Now let’s imagine that this “é” sits in a document that’s believed to be latin-1, and we want to convert it to UTF-8. iso-8859-1 characters are coded on 8 bits, so the 2-byte character “é” will become 2 1-byte-long latin-1 characters. The first character is 11000011, i.e. C3, which, when checking the table corresponds to “Ô (U+00C3); the second one is 10101001, i.e. A9, which corresponds to “©” (U+00A9).

What happens if you convert “é” to UTF-8… again? You get something like “Ã?©” (the second character can vary). Why? Exactly the same reason: “Ô (U+00C3) is represented on 2 bytes, so it becomes 11000011 10000010 (C3 82), and “©” (U+00A9) becomes 11000010 10101001 (C2 A9). U+00C3 is, as we saw Ã, U+0082 is BPH (“Break Permitted Here”, which does not represent a graphic character), U+00C2 is Â, and U+00A9 is, as we saw, ©.

Update:

Just a few points to clarify the above, as the use of iconv above may be slightly confusing.

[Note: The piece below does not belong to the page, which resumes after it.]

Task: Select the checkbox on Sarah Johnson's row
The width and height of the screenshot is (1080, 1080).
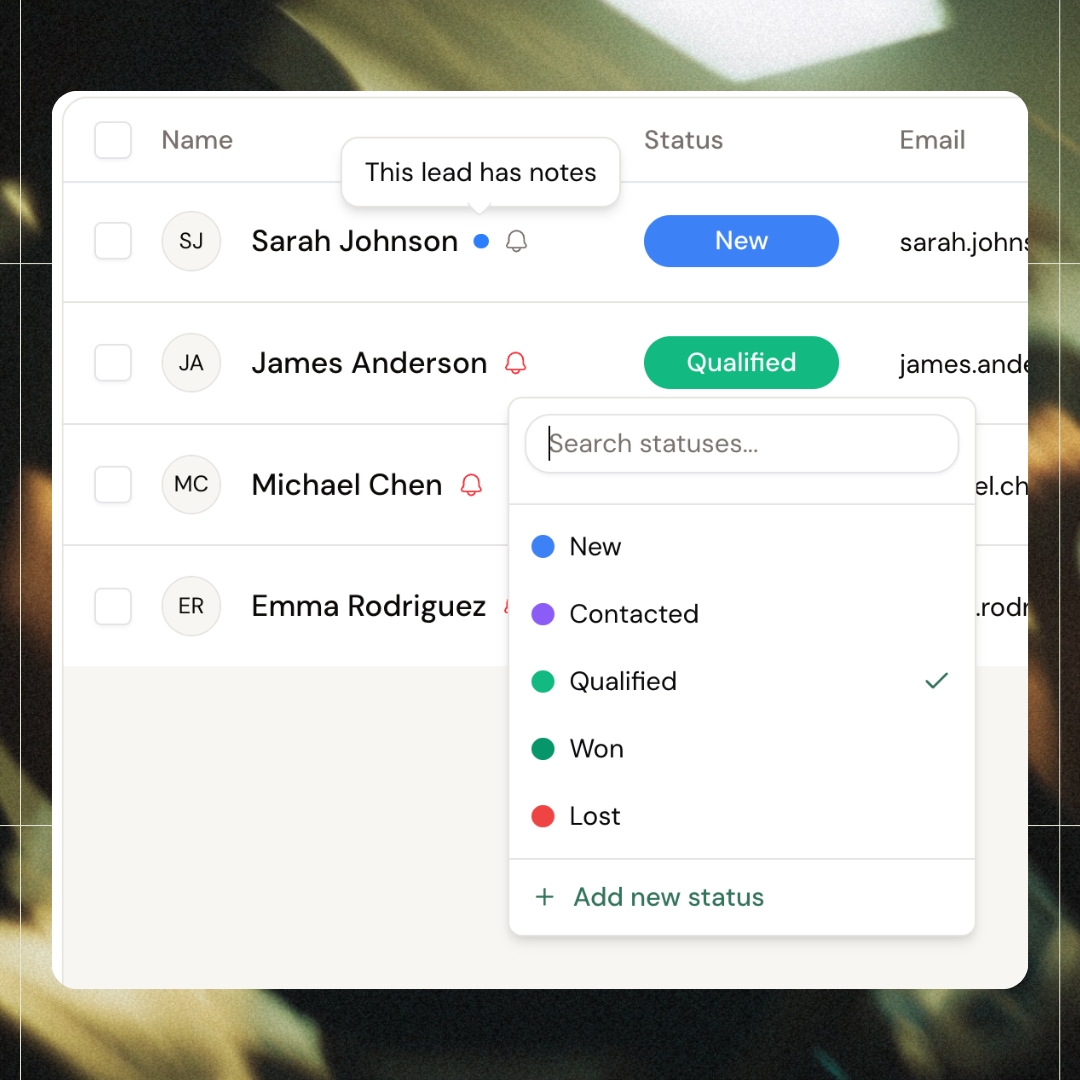Action: click(113, 241)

  • The problem is caused when UTF-8 “é” is literally interpreted as latin-1, that is 11000011 10101001 is read as the two 1-byte latin-1 characters é, rather than the 2-byte UTF-8 character é
  • This only happens when UTF-8 is mistakenly taken as latin-1.
  • iconv converts from one character code to another. This means that an UTF-8 “é” becomes an iso-8859-1 “é” when converting from UTF-8 to another. The sequence is therefore converted from 0xC3 0xA9 to 0xE9. Let’s see this:
sebastien@greystones:~$ echo é > /tmp/test.txt
sebastien@greystones:~$ xxd /tmp/test.txt
0000000: c3a9 0a                                  ...
sebastien@greystones:~$ iconv -f utf8 -t iso-8859-1 /tmp/test.txt --output=/tmp/test_1.txt
sebastien@greystones:~$ xxd /tmp/test_1.txt 
0000000: e90a                                     ..
sebastien@greystones:~$ 

In the example in the post:

sebastien@greystones:~$ iconv -f latin1 -t utf8
é
é

I know that the character entered on the console is UTF-8, but I ask iconv to consider it as latin-1, and then to convert it to UTF-8 to illustrate the problem.

I hope this clarifies things a bit.

Update: second part of the article here.

 
---

Comment

  1. Thanks for sharing this excellent post on character encoding. Even a year later, this is useful. Better late than never :)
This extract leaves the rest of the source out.